#### ДАННЫЕ ДЛЯ ЗАДАНИЯ
• • • • • • •
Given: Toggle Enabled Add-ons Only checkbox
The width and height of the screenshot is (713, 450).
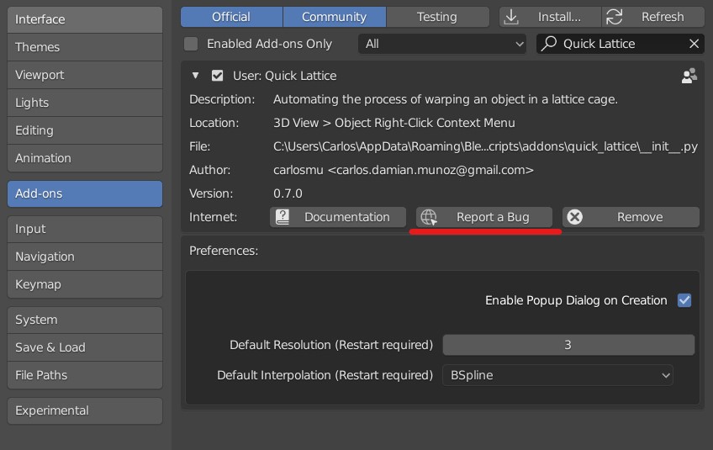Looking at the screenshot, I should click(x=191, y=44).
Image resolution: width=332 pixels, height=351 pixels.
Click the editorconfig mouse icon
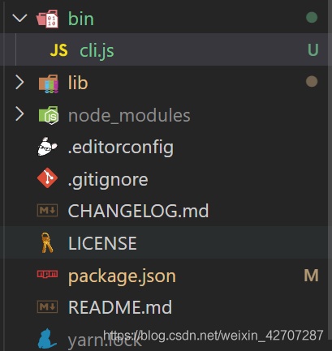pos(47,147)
• • • • • • •
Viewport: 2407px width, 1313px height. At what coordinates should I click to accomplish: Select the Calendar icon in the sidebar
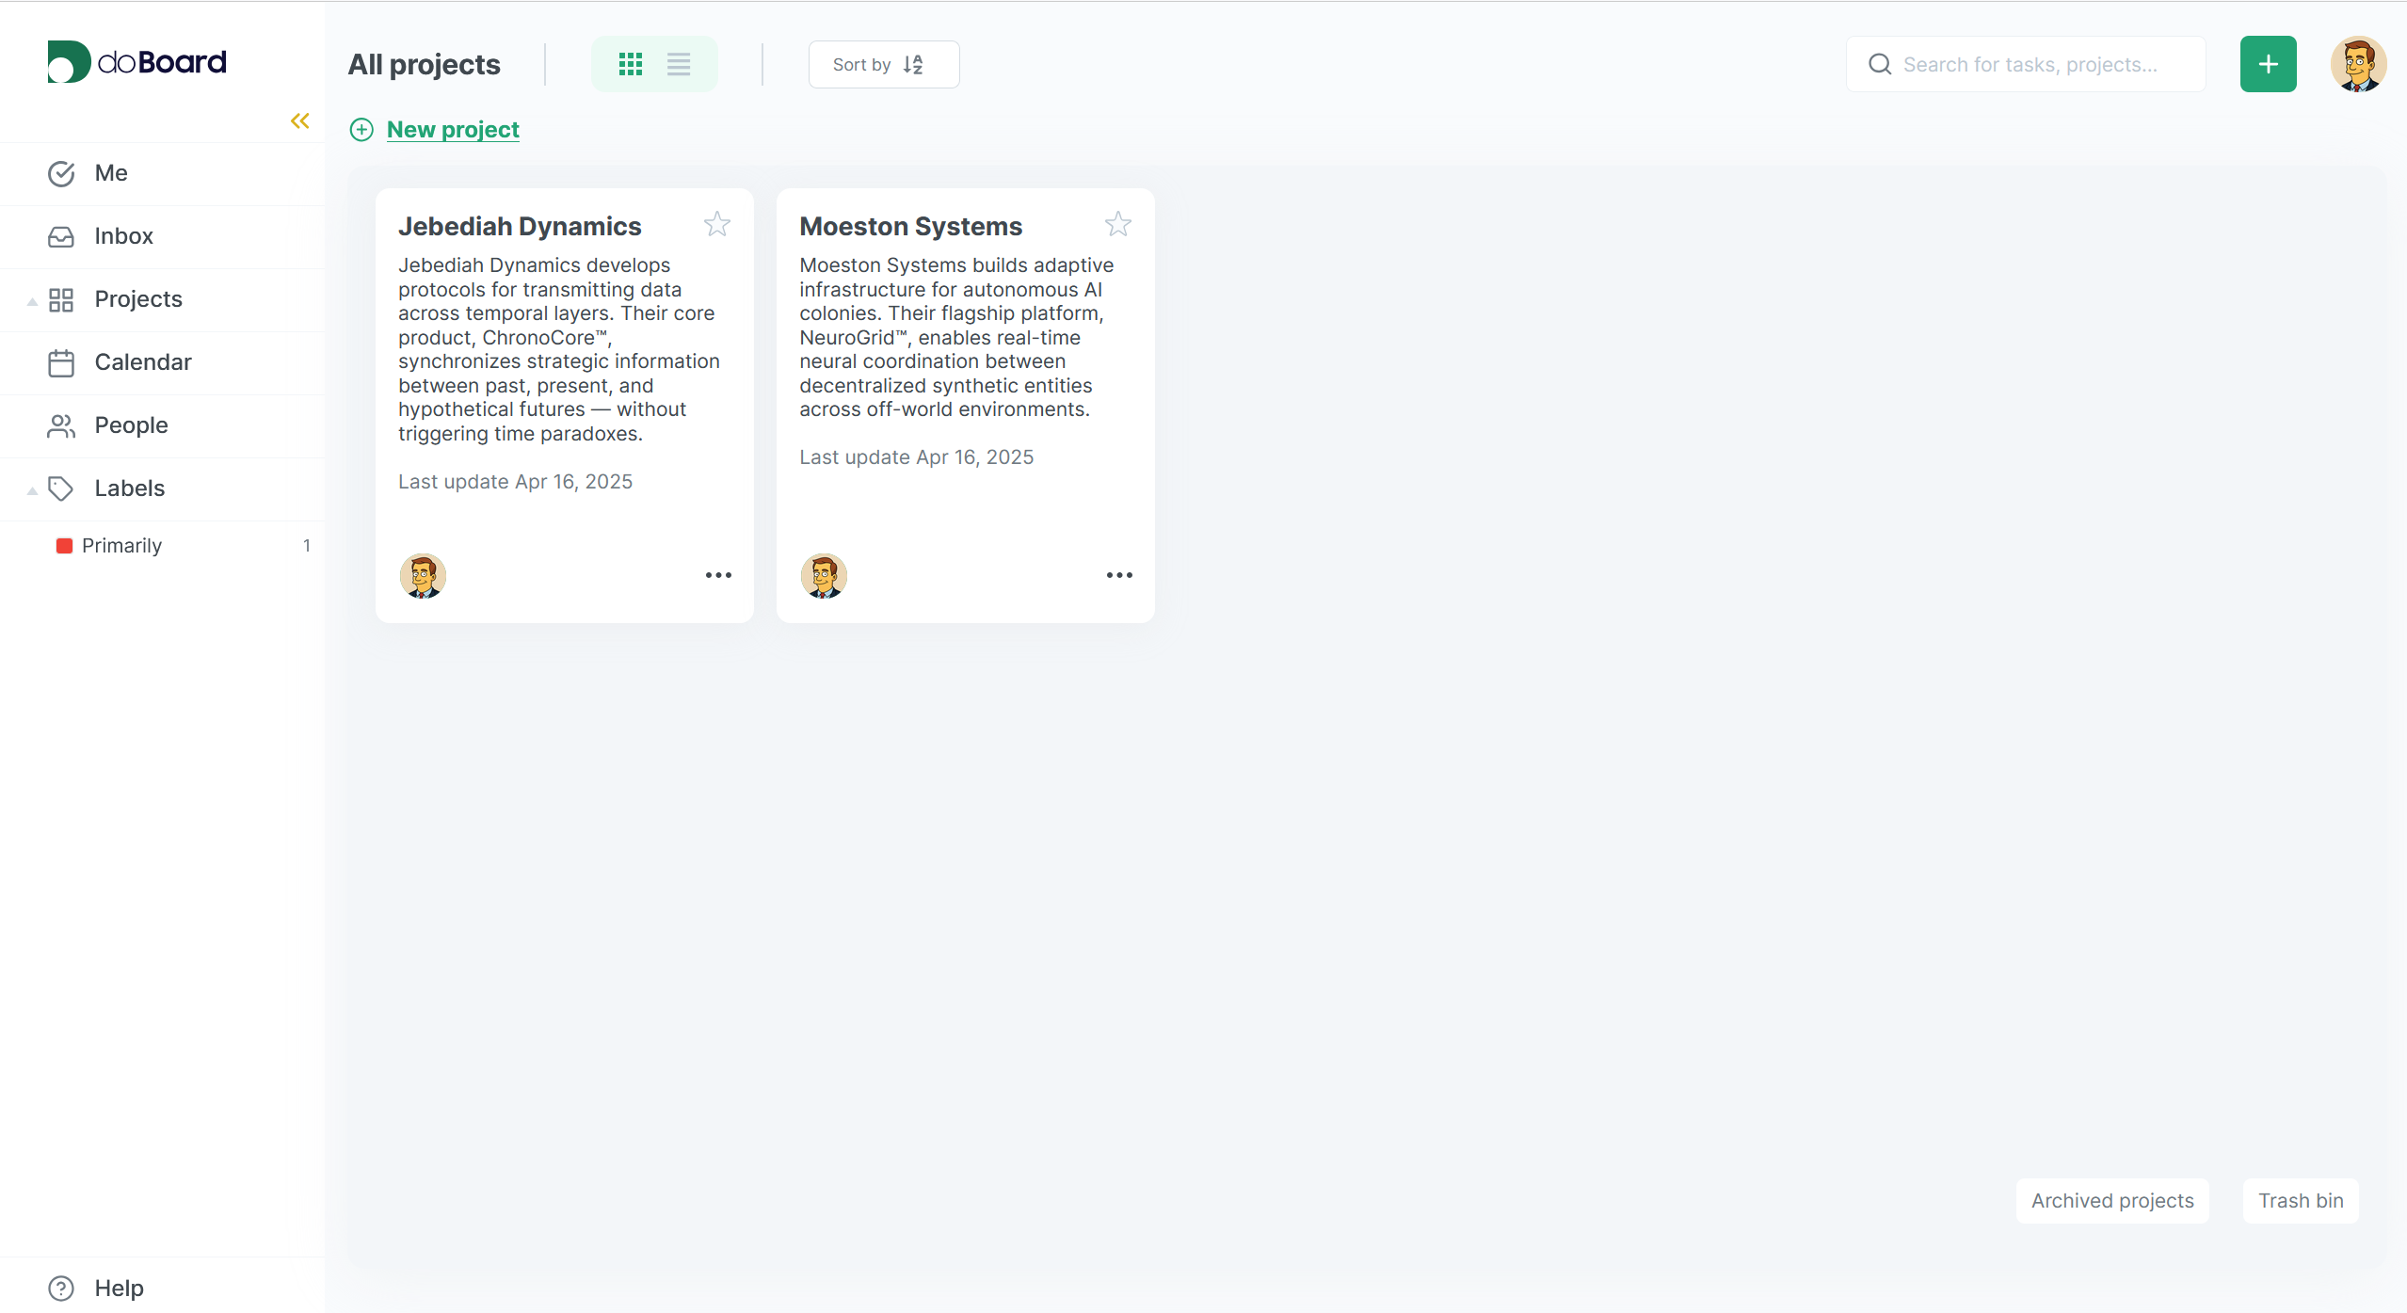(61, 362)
• • • • • • •
#### УСЛОВИЕ ЗАДАНИЯ
Преобразуйте в JSON-список строк всё, что идёт от строки с «Given: Toggle Enabled Add-ons Only checkbox» вниз до строки с «pos(47,147)» включительно: каждой строке соответствует своя строка списка, пустые строки пропустите. Картинки в ответ не включайте.

#### ВЫПОЛНЕННОЕ ЗАДАНИЕ
[
  "Given: Toggle Enabled Add-ons Only checkbox",
  "The width and height of the screenshot is (713, 450).",
  "Looking at the screenshot, I should click(x=191, y=44).",
  "Image resolution: width=332 pixels, height=351 pixels.",
  "Click the editorconfig mouse icon",
  "pos(47,147)"
]